The World of Bluegrass event is underway in Raleigh. It's the first year the five-day convention has come to the Triangle after having a home in Nashville for eight years, and it's a place for musicians, agents and music lovers to hear the best of Bluegrass every year.
ERIC HODGE: Craig Havighurst is here to talk about the World of Bluegrass. He's a music journalist who has worked for NPR and the Wall Street Journal. He now produces a weekly music roots show from Nashville, and he's a board member of the International Bluegrass Music Association, which puts on the festival every year. Good morning, Craig.
CRAIG HAVIGHURST: Hi, Eric. Good morning.
HODGE: I wonder if you can tell us, what is the World of Bluegrass for somebody who might not know?
HAVIGHURST: It's just the blanket name that IBMA gave to its convention when it launched it in 1990, when it started in Owensboro, Kentucky. It overarched a variety of things that included the classic collegial meet-and-greets, expos and seminars, and also showcases where hand-picked bands - bands picked by IBMA for various reasons - got to perform in a performance environment for talent buyers. It's grown and evolved, but it still holds that name.
HODGE: Why the move from Nashville to Raleigh? How did that come about?
HAVIGHURST: Well, World of Bluegrass has had four homes. It went from Owensboro to Louisville when it needed to get bigger, then it came to Nashville when it needed to get bigger still. Also, it felt right to come to the hub of where the bluegrass business was and where the Ryman Auditorium was, the place where bluegrass had virtually been born on the Grand Ole Opry stage in 1945 and '46. After eight years in Nashville, the venue began to not seem quite right. The atmosphere never kind of clicked for a lot of us. I think that there was just a general desire for a refresh. This is the first World of Bluegrass that will be in the last great bluegrass state. It's been in Kentucky and Tennessee, and North Carolina fits in the triangle of original states of bluegrass as well as any other, so it's appropriate, too.
HODGE: The World of Bluegrass starts with the business side of things done behind the scenes. A lot of industry leaders are here. I was wondering what it is they're doing before it sort of opens up to the public.

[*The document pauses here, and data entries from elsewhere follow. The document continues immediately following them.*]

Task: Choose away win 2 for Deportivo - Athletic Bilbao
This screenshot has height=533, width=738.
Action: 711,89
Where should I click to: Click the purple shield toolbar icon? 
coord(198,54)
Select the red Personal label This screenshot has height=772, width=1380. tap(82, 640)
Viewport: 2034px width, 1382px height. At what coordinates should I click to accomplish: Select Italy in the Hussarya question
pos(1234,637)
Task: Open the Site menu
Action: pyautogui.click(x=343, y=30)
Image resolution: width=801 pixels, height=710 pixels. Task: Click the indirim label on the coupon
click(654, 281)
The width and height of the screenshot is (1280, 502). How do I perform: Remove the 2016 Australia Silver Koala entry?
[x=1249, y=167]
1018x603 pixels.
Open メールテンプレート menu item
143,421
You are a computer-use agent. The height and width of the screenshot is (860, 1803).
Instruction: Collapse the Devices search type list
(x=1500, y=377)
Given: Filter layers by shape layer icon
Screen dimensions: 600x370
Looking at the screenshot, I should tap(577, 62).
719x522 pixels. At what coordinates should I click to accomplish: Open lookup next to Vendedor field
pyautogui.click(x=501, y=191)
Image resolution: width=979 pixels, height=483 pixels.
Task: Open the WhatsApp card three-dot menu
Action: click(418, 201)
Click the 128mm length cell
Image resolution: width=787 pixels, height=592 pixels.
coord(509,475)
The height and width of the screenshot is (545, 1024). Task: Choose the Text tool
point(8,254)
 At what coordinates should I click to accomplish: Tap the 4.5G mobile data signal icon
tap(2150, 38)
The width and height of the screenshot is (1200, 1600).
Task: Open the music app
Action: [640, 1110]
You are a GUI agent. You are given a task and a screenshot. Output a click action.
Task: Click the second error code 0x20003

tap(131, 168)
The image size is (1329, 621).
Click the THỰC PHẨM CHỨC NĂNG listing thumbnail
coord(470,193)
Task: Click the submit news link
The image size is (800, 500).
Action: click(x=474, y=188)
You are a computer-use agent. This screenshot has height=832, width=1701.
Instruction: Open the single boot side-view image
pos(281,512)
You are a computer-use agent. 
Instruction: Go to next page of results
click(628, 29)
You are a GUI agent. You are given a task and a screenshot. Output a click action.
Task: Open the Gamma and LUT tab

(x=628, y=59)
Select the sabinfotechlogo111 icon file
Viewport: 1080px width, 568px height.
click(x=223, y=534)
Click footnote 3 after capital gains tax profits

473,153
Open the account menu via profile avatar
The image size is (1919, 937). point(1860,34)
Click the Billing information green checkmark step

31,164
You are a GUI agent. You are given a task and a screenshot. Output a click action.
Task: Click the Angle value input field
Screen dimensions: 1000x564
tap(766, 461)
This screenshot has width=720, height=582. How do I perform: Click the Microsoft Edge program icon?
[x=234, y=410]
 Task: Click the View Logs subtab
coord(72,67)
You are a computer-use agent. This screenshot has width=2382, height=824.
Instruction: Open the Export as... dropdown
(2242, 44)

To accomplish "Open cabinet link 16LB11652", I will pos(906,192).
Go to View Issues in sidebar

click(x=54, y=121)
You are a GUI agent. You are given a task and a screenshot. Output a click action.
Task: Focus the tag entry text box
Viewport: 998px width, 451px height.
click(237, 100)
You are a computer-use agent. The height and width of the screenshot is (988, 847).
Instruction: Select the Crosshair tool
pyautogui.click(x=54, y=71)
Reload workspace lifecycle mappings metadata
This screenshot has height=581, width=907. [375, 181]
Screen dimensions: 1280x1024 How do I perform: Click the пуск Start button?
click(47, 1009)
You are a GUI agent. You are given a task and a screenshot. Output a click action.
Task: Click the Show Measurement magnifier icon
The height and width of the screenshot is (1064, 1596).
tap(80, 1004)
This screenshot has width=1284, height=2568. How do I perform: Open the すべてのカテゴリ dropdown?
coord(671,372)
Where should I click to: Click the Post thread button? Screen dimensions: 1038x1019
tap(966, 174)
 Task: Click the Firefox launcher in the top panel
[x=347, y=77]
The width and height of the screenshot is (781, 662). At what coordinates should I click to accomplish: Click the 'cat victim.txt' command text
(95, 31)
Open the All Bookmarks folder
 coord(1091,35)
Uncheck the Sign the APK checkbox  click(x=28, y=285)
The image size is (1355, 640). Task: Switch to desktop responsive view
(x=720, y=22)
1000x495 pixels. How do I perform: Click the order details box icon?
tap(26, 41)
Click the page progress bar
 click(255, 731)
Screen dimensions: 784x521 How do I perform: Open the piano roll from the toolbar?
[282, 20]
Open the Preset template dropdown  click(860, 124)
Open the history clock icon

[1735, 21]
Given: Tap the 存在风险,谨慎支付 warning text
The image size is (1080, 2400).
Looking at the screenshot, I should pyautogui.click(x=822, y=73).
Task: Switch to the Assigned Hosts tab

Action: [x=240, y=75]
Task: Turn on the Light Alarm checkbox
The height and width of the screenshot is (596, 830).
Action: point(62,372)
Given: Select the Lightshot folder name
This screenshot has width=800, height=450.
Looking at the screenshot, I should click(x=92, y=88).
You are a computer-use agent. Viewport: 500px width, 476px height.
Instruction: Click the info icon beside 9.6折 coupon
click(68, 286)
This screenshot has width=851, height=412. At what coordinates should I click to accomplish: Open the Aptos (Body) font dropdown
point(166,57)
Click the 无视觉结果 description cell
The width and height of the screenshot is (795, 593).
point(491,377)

HAVIGHURST: Yes, there's first this kind of conventional seminar, as you might expect. They range from staying healthy on the road to negotiating contracts and understanding the rules of publishing, and then one of the real popular things is called Gig Fair, where artists do a kind of "speed dating" with talent buyers and bookers from shows, festivals and prominent venues so they can drop their CD, make their pitch and get to have a little face contact with the people they most need, which are the people that can hire them for shows.
HODGE: So you know Craig, WUNC is producing a simulcast from Raleigh with WAMU Bluegrass Country tonight. We have Doyle Lawson and Quicksilver, The Grasscats and Big Medicine. I wonder if you can help our listeners put these bands into context with where bluegrass is today.
HAVIGHURST: Well, you've named kind of a cross-section of styles. Doyle Lawson is the one that jumped out at me. Doyle Lawson came right out of the band Country Gentlemen, working in a thread that really goes right back to Bill Monroe. In the vocal styles, a lot of heavy emphasis on gospel songs, real fine musicianship, and also stage presence; the beautiful outfits. They're one of the best-dressed bands in the business. I think in all those respects, Doyle Lawson kind of sets the tone for what traditional bluegrass sounds like today.
HODGE: Craig Havighurst is a music journalist and board member of the International Bluegrass Music Association. He will join us again tomorrow morning as the World of Bluegrass festival continues through Saturday. Thanks for being here, Craig.
HAVIGHURST: It's been a pleasure.
WUNC's live broadcast of Doyle Lawson and Quicksilver starts Wednesday at 8 p.m.